▸ **Written task**
Write the next part of the blog post about colorizing lost Steptoe and Son episodes with a neural network, starting after its final header.

▸ **Given passage**
The Colour Problem - Neural Networks, the BBC, and the Rag-and-bone Man

Jul 4, 2017 · 9 minute read

tl;dr - a fully convolutional neural network trained to colourize surviving black-and-white recordings of colour Steptoe and Son episodes.

One of the most infamous parts of the BBC’s history was its practice of wiping old episodes of TV programmes throughout the years to re-use videotape. The most famous of these is, of course, Doctor Who, but it was far from the only programme to suffer in this way. Many episodes of The Likely Lads, Dad’s Army, and Steptoe And Son have been lost.

Every so often, an off-air recording is found. Recorded at the time of broadcast, these can be a wonderful way of plugging the archive gaps (who said that piracy is always a crime, eh?). If the BBC is lucky, then a full colour episode is recovered (if it was broadcast in colour). More often for the older shows, however, it’s likely that the off-air recording is in black and white. Even here, though, the BBC and the Restoration Team has been able to work magic. If a BW recording has colour artifacts and noise in the signal (known as chromadots), then the colour can be restored to the image (this was performed on an episode of Dad’s Army, ‘Room At The Bottom’).

If we don’t have the chromadots, we’re out of luck. Or are we? A couple of months ago, I saw Jeremy Howard showing off a super-resolution neural net. To his surprise, one of his test pictures didn’t just come out larger; the network had corrected the colour balance in the image as well. A week later, I was reading a comedy forum which offhandedly joked about the irony of ‘The Colour Problem’ being an episode of Steptoe and Son that only existed in a b/w recording…and I had an idea.

Bring out your data!

▸ **Recorded information**
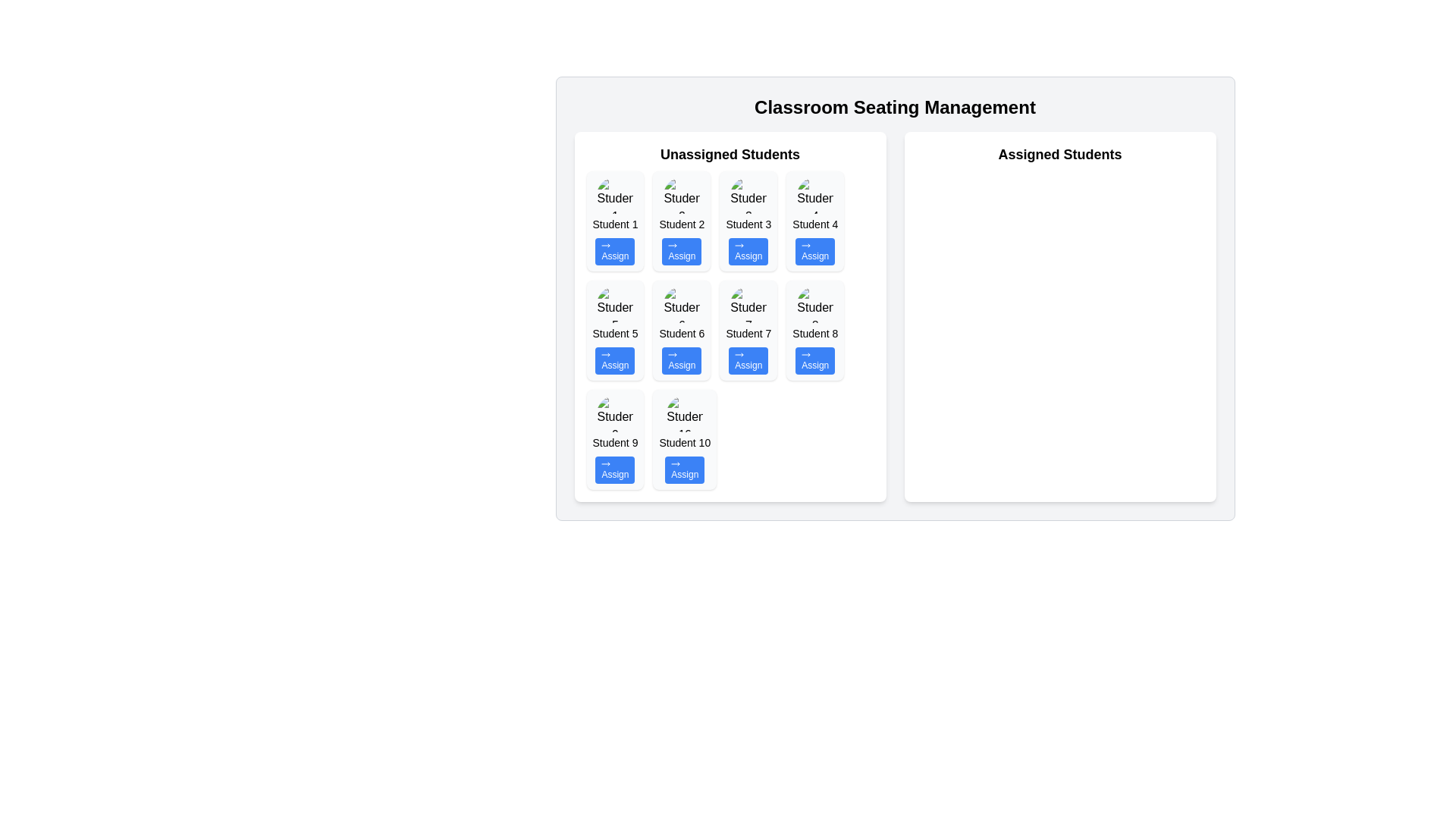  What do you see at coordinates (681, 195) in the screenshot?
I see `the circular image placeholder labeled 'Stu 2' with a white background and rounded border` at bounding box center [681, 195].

* * *

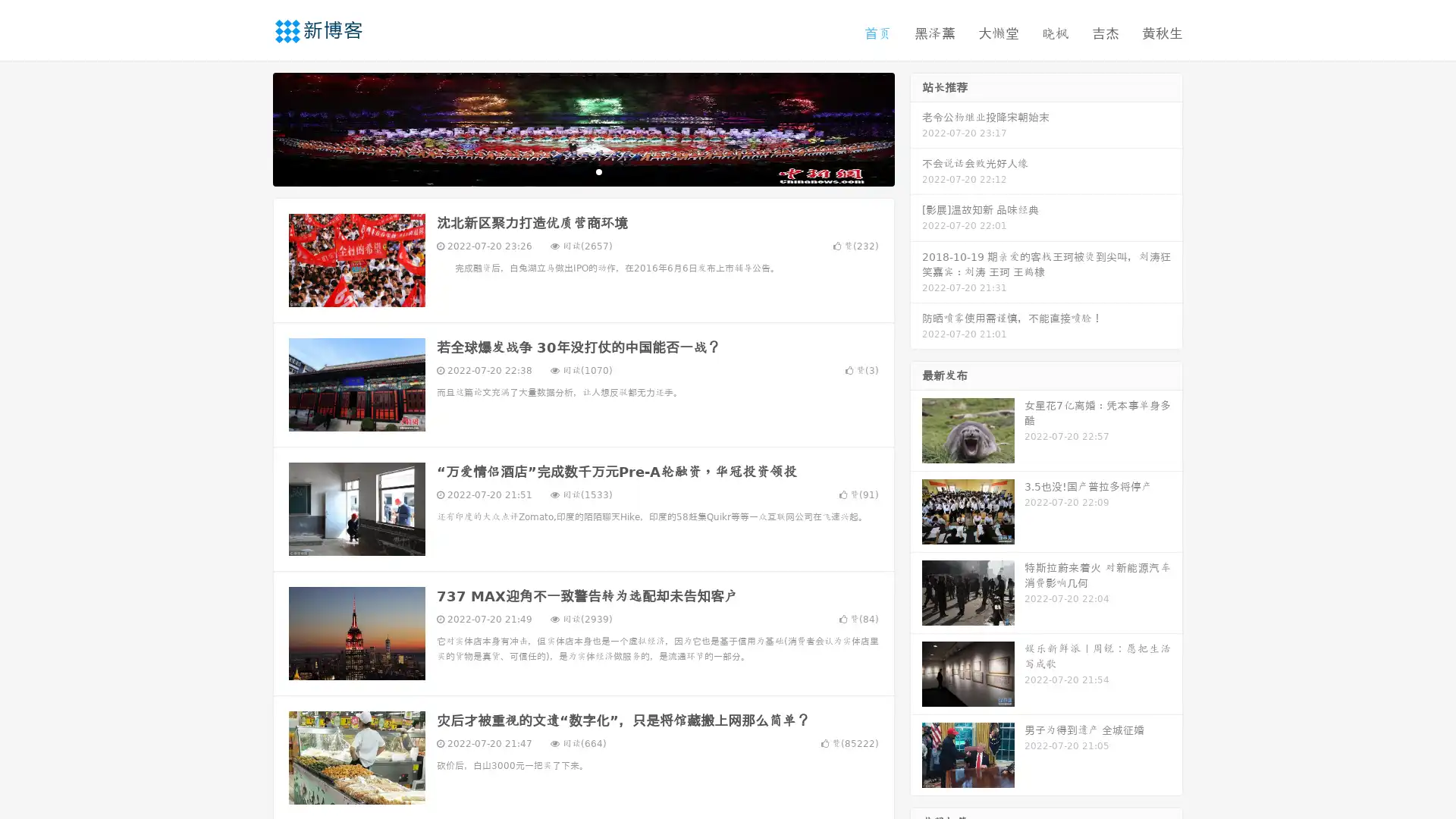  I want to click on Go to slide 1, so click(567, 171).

▸ **Answer for this exercise**
Most image-related neural networks are trained on large datasets, e.g. ImageNet, or CoCo. I could have chosen to take a pre-trained network like VGG or Inception and adapted it to my own needs. But…after all, the show was a classic 60s/70s BBC sitcom production - repeated uses of sets, outside 16mm film, inside video, etc. So I wondered: would it make sense to train a neural network on existing colour episodes and then get it to colourize based on what it had learnt from them?¹

All I needed was access to the colour episodes and ‘The Colour Problem’ itself. In an ideal world, at this point I would have pulled out DVDs or Blu-Rays and taken high-quality images from those. As I’m not exactly a fan of the show…I don’t have any of those. But what I did have was a bunch of YouTube links, a downloader app, and ffmpeg. It wasn’t going to be perfect, but it’d do for now.

In order to train the network, what I did was to produce a series of stills from each colour episode in two formats - colour and b/w. The networks I created would train by altering the b/w images and using the colour stills as ‘labels’ to compare against and update the network as required.

For those of you interested, here’s the two ffmpeg commands that did this:

    ffmpeg -i 08_07.mp4 -vf scale=320:240 train/08_07_%06d.jpg
    ffmpeg -i 08_07.mp4  -vf format=gray traingray/08_07_%06d.png

I was now armed with 650,000 still images of the show. I never thought my work would end up with me having over half-a-million JPGs of Steptoe and Son on my computer, but here we are.

But First on BBC 1 Tonight

Having got hold of all that data, I then took a random sample of 5000 images from the 600,000. Why? Because it can be useful to work on a sample of the dataset before launching into the whole lot.

As training takes a lot less time than on the entire dataset, not only does this allow you to spot mistakes much quicker than if you were training on everything, but it can be great for getting a ‘feel’ for the data and what architectures might or might not be useful.

FSRCNN

Normally, if I was playing with a dataset for the first time, I’d likely start with a couple of fully-connected layers - but in this case, I knew I wanted to start with something like the super-resolution architecture I had seen a few weeks ago. I had a quick Google and found FSRCNN, a fully-convolutional network architecture designed for scaling up images.

What happens in FSRCNN is that the image is exposed to a series of convolutional layers which reduces the image’s complexity down to a much smaller size, whereupon another set of convolutional layers operate on that smaller data. Finally, everything goes through de-convolutional layers to scale the image back up and then to the required (larger!) size.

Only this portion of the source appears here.